Effect of chemical composition and microstructure on the mechanical properties of resin composite CAD-CAM materials.

Effect of chemical composition and microstructure on the mechanical properties of resin composite CAD-CAM materials.

 

Fernando Ledesma-Renedo¹, Dr. Francisco Martínez-Rus¹, Dr. María Paz Salido¹, Dr. Marta Aragón-Camino², Prof. Miguel Ángel Rodríguez-Pérez³, Prof. Guillermo Pradíes⁴

 

¹ Department of Conservative and Prosthetic Dentistry, Faculty of Odontology, Complutense University of Madrid, Madrid, Spain,

² BioCritic. Group for Biomedical Research in Critical Care Medicine, Valladolid, Spain,

³ Cellular Materials Laboratory (CellMat), Condensed Matter Physics Department, University of Valladolid, Valladolid, Spain,

⁴ Department of Conservative and Prosthetic Dentistry, Faculty of Odontology, Complutense University of Madrid, Madrid, Spain.

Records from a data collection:
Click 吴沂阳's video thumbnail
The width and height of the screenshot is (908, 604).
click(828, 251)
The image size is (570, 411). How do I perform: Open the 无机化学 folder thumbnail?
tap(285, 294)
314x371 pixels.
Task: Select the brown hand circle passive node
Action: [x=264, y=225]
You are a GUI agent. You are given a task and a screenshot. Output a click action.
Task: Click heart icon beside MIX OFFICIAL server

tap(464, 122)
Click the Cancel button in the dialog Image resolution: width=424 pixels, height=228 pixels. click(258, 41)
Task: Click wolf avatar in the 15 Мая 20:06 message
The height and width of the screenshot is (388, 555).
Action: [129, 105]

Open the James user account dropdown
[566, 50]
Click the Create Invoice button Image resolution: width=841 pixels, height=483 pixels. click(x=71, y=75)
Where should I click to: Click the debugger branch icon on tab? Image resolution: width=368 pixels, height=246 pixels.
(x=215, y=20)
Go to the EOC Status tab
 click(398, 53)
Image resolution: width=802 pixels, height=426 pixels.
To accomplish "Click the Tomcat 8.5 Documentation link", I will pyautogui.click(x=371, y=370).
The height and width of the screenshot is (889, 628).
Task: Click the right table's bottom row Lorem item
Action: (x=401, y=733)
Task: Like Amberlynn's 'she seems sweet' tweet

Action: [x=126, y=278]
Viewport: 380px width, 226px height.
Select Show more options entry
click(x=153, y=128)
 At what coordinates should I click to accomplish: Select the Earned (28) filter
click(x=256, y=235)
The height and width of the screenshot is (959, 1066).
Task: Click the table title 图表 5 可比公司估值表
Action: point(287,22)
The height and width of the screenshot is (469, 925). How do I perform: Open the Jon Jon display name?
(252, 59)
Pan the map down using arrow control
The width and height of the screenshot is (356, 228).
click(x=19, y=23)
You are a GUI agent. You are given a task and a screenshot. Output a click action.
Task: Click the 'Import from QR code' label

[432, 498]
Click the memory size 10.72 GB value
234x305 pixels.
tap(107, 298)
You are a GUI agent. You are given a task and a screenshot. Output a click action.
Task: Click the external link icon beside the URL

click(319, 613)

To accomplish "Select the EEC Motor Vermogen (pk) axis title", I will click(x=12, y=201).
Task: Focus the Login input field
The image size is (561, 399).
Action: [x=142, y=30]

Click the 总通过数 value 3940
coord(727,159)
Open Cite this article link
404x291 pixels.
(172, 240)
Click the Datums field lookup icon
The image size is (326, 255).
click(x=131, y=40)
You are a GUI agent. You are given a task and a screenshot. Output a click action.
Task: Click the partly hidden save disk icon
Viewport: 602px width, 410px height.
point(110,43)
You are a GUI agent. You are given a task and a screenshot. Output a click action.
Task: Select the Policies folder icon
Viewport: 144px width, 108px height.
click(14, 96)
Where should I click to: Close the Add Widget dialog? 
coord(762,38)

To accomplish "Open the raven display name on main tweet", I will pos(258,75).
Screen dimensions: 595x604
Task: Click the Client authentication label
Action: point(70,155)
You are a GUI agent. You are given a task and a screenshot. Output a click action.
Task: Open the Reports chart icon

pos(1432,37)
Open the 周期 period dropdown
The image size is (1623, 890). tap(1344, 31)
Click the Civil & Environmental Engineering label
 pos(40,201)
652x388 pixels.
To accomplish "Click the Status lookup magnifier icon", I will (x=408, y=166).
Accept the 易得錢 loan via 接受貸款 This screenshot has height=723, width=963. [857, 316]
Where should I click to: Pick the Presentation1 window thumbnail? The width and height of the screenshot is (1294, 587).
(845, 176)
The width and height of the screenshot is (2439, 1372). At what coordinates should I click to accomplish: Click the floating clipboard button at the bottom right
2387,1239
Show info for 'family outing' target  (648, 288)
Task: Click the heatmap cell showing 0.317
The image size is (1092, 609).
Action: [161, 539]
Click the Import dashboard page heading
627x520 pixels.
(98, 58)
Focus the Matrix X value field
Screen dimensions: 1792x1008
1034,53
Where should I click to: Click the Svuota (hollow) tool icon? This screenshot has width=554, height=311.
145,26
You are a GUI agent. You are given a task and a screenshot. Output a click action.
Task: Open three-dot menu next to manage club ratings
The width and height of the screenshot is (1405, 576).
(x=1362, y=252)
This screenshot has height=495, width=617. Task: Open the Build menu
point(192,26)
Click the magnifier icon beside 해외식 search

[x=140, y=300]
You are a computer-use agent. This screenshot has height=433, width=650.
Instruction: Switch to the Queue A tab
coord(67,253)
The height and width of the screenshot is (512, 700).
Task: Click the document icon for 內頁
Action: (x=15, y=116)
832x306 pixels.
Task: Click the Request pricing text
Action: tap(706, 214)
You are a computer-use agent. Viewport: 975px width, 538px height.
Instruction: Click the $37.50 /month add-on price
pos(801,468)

Study questions>
a – Render into Spanish the title line of the resin composite CAD-CAM text: "Effect of chemical composition and microstructure on the mechanical properties of resin composite CAD-CAM materials."
b – According to the resin composite CAD-CAM text, which university houses the Cellular Materials Laboratory (CellMat)?

Responses per task>
a – Efecto de la composición química y la microestructura en las propiedades mecánicas de los materiales CAD-CAM de resina compuesta.

b – The University of Valladolid, in its Condensed Matter Physics Department.